If Powell's era is "fighting while soothing," then Waller's era is more like:
"Go all out first, then talk."
The biggest recent market change is starting to believe again:
High interest rates may last longer.
Why?
Because inflation is too stubborn.
Although the U.S. economy is slowing down, employment remains strong, and wages are still high.
This means consumers still have spending power.
And as long as consumption continues, inflation will be hard to fully subside.
So Waller's core logic after taking office is very clear:
No premature easing.
Therefore, in June I believe:
The highest probability is to stay put.
But don’t think this is good news.
Because the real key is:
The wording.
If Waller continues to emphasize:
* Inflation risks
* Data dependence
* Long-term restrictive interest rates
The market will re-realize:
“The rate cut dream may be delayed.”
This will directly affect global assets.
Especially:
* U.S. stocks
* Gold
* Cryptocurrencies
* Emerging markets
Because in the past few years, everyone has gotten used to "cheap money."
Now, with high interest rates lasting long, it’s like the capital market has entered a "weaning period."

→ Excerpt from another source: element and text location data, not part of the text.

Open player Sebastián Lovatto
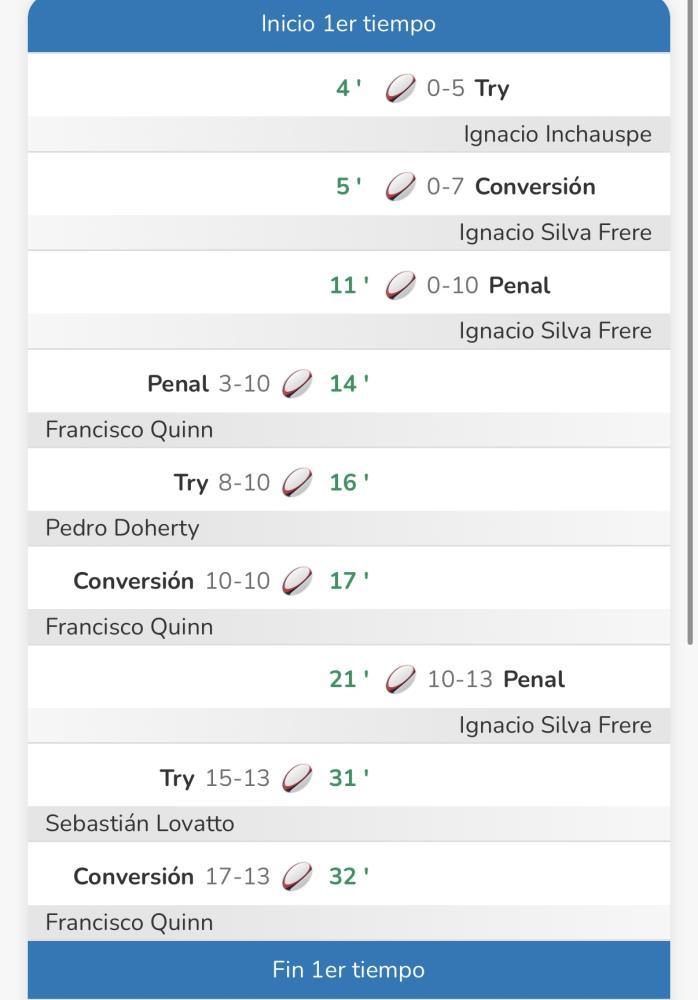Viewport: 698px width, 1000px height. 140,824
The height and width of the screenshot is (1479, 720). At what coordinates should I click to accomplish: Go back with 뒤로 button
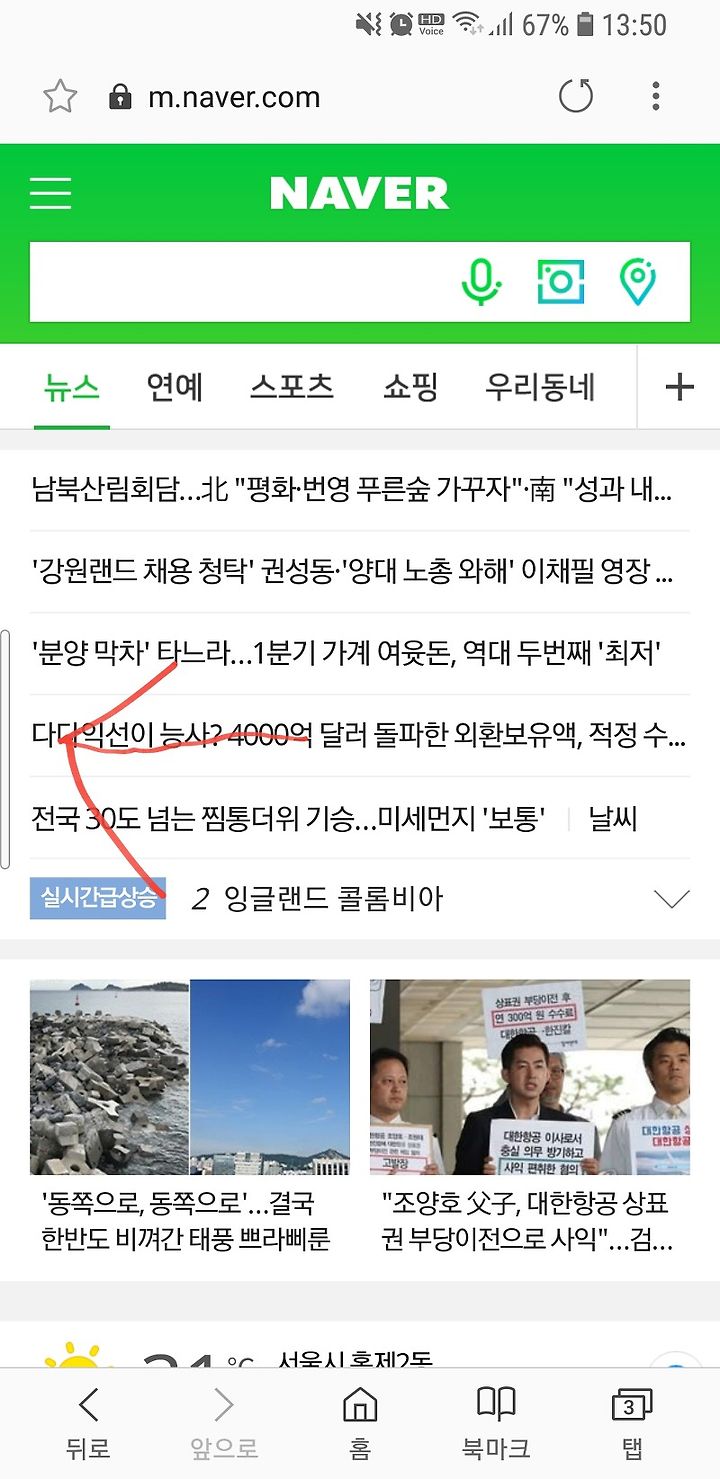coord(88,1422)
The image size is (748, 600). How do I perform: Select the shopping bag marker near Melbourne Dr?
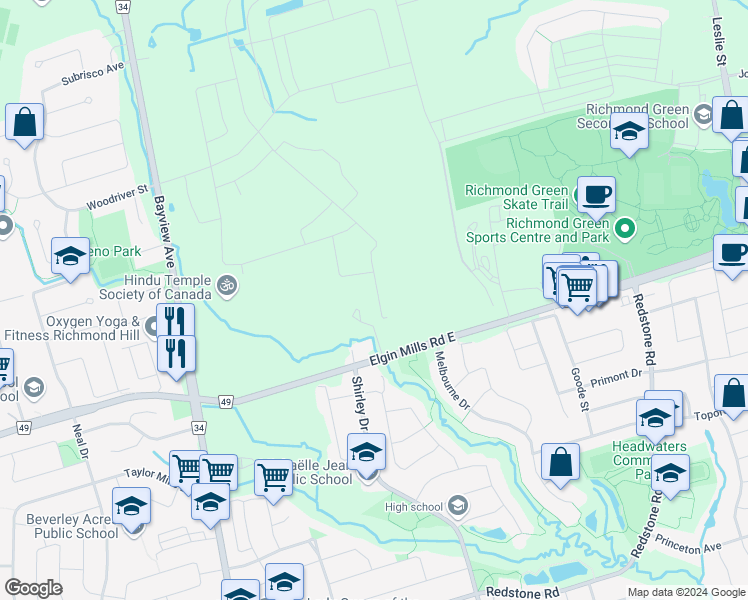click(561, 463)
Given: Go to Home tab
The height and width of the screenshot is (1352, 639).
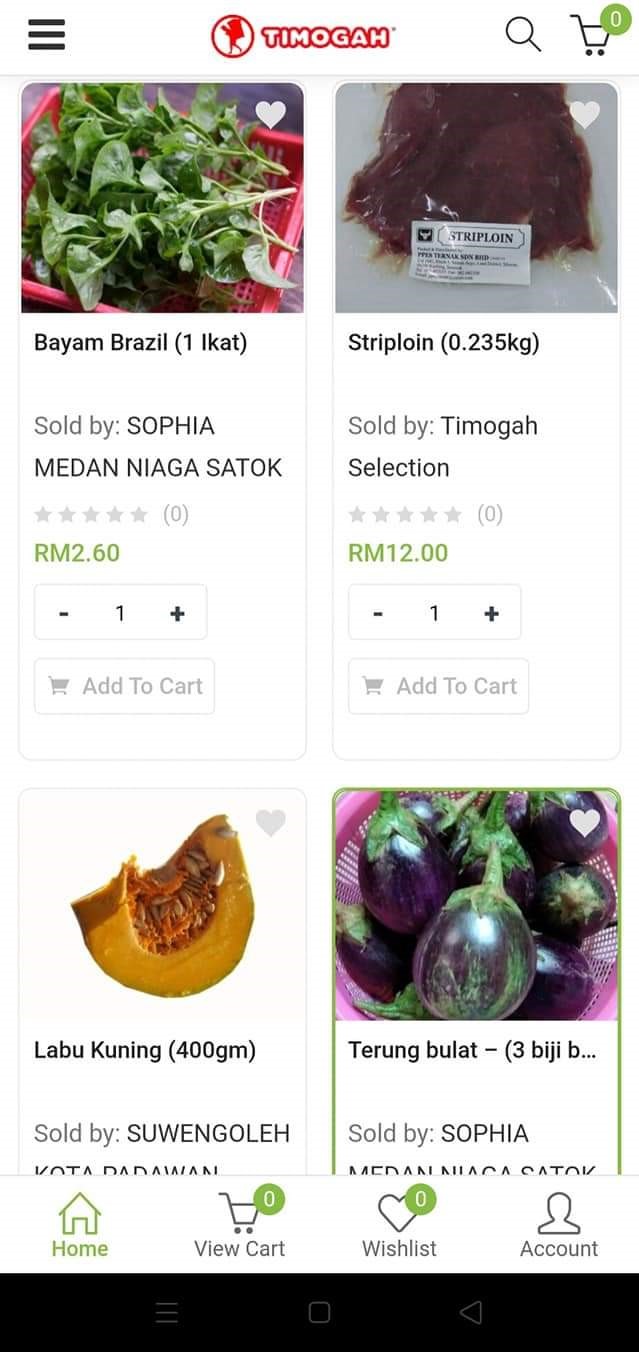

Many assets that could previously tell crazy stories will find it increasingly difficult to raise funds in the future.
And Waller's biggest characteristic is:
He doesn't care much about market sentiment.
So in the coming months, the Federal Reserve might enter a new state:
Before the economy fully deteriorates, they won't ease easily.
This means:
Global market volatility may not be over yet.